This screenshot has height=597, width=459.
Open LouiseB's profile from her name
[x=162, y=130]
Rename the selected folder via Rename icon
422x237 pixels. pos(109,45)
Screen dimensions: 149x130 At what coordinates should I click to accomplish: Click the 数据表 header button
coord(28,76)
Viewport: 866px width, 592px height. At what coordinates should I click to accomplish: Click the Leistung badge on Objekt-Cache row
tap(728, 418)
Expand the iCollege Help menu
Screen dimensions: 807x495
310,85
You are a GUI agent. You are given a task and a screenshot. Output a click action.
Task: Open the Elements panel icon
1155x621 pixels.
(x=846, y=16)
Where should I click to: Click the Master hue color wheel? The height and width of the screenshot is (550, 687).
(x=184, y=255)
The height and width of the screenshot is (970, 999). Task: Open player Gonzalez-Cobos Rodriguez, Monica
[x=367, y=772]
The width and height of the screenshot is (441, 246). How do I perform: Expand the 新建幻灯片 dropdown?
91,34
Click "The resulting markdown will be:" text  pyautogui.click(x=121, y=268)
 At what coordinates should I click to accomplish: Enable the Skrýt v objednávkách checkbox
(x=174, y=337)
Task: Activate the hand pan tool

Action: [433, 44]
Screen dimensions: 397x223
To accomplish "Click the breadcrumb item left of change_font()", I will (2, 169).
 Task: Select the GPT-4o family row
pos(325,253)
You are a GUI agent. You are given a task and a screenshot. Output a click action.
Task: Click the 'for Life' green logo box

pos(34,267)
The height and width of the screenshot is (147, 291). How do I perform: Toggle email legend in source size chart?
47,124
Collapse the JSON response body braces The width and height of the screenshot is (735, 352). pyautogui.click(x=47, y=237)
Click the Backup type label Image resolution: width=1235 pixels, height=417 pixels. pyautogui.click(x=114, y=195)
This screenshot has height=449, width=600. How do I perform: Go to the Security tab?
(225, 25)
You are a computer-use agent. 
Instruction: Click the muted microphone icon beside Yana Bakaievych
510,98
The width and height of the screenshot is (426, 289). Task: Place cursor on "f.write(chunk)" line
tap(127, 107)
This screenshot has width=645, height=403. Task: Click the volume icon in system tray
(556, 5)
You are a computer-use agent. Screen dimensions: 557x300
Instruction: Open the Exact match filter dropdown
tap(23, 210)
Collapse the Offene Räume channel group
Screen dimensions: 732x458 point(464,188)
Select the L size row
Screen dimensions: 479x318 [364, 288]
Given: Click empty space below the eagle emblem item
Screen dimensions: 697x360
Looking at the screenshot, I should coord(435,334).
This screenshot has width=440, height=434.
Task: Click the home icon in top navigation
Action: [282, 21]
....
- Task prompt:
Extract the full set of entries word for word.

- Solution to this problem:
This screenshot has height=597, width=459.
Open LouiseB's profile from her name
[x=162, y=130]
Rename the selected folder via Rename icon
422x237 pixels. pos(109,45)
Screen dimensions: 149x130 At what coordinates should I click to accomplish: Click the 数据表 header button
coord(28,76)
Viewport: 866px width, 592px height. At what coordinates should I click to accomplish: Click the Leistung badge on Objekt-Cache row
tap(728, 418)
Expand the iCollege Help menu
Screen dimensions: 807x495
310,85
You are a GUI agent. You are given a task and a screenshot. Output a click action.
Task: Open the Elements panel icon
1155x621 pixels.
(x=846, y=16)
Where should I click to: Click the Master hue color wheel? The height and width of the screenshot is (550, 687).
(x=184, y=255)
The height and width of the screenshot is (970, 999). Task: Open player Gonzalez-Cobos Rodriguez, Monica
[x=367, y=772]
The width and height of the screenshot is (441, 246). How do I perform: Expand the 新建幻灯片 dropdown?
91,34
Click "The resulting markdown will be:" text  pyautogui.click(x=121, y=268)
 At what coordinates should I click to accomplish: Enable the Skrýt v objednávkách checkbox
(x=174, y=337)
Task: Activate the hand pan tool

Action: [433, 44]
Screen dimensions: 397x223
To accomplish "Click the breadcrumb item left of change_font()", I will (2, 169).
 Task: Select the GPT-4o family row
pos(325,253)
You are a GUI agent. You are given a task and a screenshot. Output a click action.
Task: Click the 'for Life' green logo box

pos(34,267)
The height and width of the screenshot is (147, 291). How do I perform: Toggle email legend in source size chart?
47,124
Collapse the JSON response body braces The width and height of the screenshot is (735, 352). pyautogui.click(x=47, y=237)
Click the Backup type label Image resolution: width=1235 pixels, height=417 pixels. pyautogui.click(x=114, y=195)
This screenshot has height=449, width=600. How do I perform: Go to the Security tab?
(225, 25)
You are a computer-use agent. 
Instruction: Click the muted microphone icon beside Yana Bakaievych
510,98
The width and height of the screenshot is (426, 289). Task: Place cursor on "f.write(chunk)" line
tap(127, 107)
This screenshot has width=645, height=403. Task: Click the volume icon in system tray
(556, 5)
You are a computer-use agent. Screen dimensions: 557x300
Instruction: Open the Exact match filter dropdown
tap(23, 210)
Collapse the Offene Räume channel group
Screen dimensions: 732x458 point(464,188)
Select the L size row
Screen dimensions: 479x318 [364, 288]
Given: Click empty space below the eagle emblem item
Screen dimensions: 697x360
Looking at the screenshot, I should coord(435,334).
This screenshot has width=440, height=434.
Task: Click the home icon in top navigation
Action: [282, 21]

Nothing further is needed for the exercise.